Emperyalist olamamış dünya müslümanları ama emparyalist oyuncağı olmuşlar. Aslından uzaklaştıkça bir garip olmuşlar. Allah, Kur’an, Hz. Muhammed ve ahiret sadece ritüellerde gösterişe dönmüş. Pençesi olmayan Aslan ve Kartala dönmüş.

Avrupa halkları Ubeyde’yi duymuş ayağa kalkmış. Üniversite gençliği duymuş, kampüsleri kuşatmış. Siyonizme silah taşıyan gemileri durdurmuş. Hele güçsüz denilen Güney Afrika aslanları bu sesi onurlandırmış. Siyonizmin doyumsuz vahşetini Avrupa Adalet Divanı’na taşımış. Onların yargılanmasını sağlamış. Dünya günlerce onları konuşmuş.

Ama dünya müslümanları çağın Talutları Ahmet Yasin’e, Ubeyde’ye, Yahya Sinvar’a İsmail Heniye’ye sağır olmuş. Mutlu mesut çocuk kanlarına bulanmış bir dünyada namazlarıyla, oruçlarıyla, hac ve kurbanlarıyla cenneti hayal ederek yaşamış.

Mazlumların kanlarının aktığı bir dünyada zulme ses çıkarmayan Müslümanların abdest suyuna bebelerin kanları karışmış. Çünkü zulme sessiz kalmak zalimin ateşine odun taşımakmış. Hz İbrahim’i yakan ateşi söndürmek için şu taşıyan karıncayı anlatırken kendileri ateşteki İbrahimlere davul çalan Azer gibi yaşarmış.

Utanmadan zalimin ateşi olan ticaretini destekleyerek, mallarını satın alarak onların zulmüne odun taşırmış.

Zalim kınanmaktan, bağırılmaktan, lanet okunulmasında etkilenmiyormuş. Çünkü güçlü ve zenginmiş. Müslümanlar ise güçsüzmüş. Sesi çok çıkan ama içi boş olan davul gibiymiş  yani çağdaş Azerlere özentiymiş.

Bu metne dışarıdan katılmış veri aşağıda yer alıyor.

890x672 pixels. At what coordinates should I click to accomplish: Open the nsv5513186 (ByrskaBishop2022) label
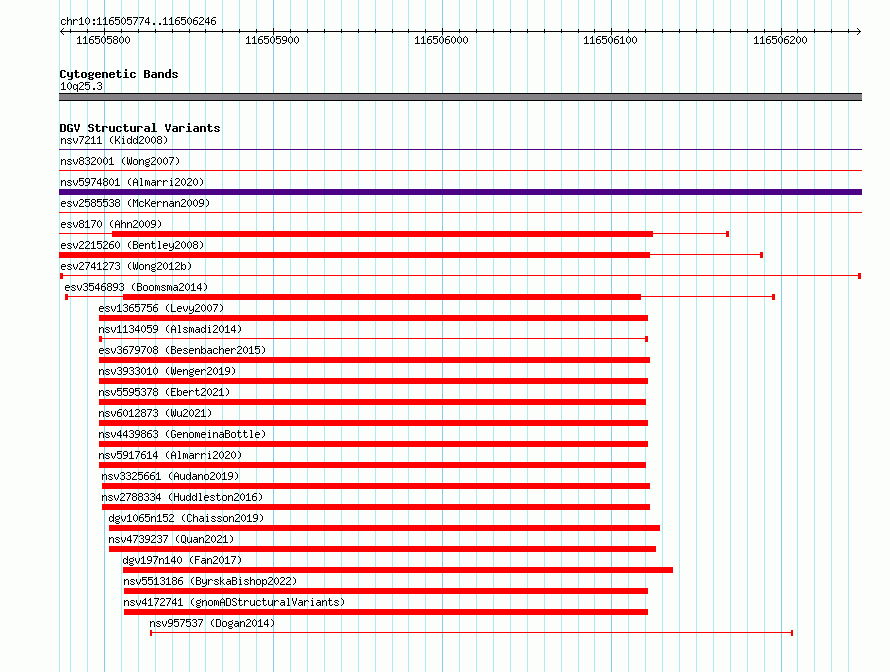pyautogui.click(x=210, y=581)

Yahya Sinvar konuşmasını, bağırmasını seven biri değilmiş. Zalimin dilini çözmüş. O bir tek güçten anlarmış. Önderi Hz Muhammed’den öğrenmiş zalime anlayacağı dilden konuşmasını. Hayber’in kesilen ağaçları günümüzün ticaret yolları olduğu gibi suikast düzenlenen Yahudi liderler de günümüzün diktatör zalimleriymiş. Onların ağaçlarını kesmeden liderlerine suikast düzenleyip korku vermeden onlarla mücadele edilemezmiş. Bunun farkına varan Yahya Sinvar, Ahmet Yasin’in yiğitliğinden ilham alarak zalime ölümü hissettirmek gerektiğini düşünmüş. Zalimin barbar saldırılarına karşı Ebabiller gibi kanat çırpmaya başlamış. Yani Ebabilleri beklememiş kendilerinin Ebabil olnası gerektiğine inanmış. Geçilmez, delinmez denilen demir kubbeleri zalimlerin başlarına yıkılmaya başlamış. Milyarlarca kalabalığı muhatap almayan zalim ölümü hissettiren Ebabillerin önünde diz çökmüş.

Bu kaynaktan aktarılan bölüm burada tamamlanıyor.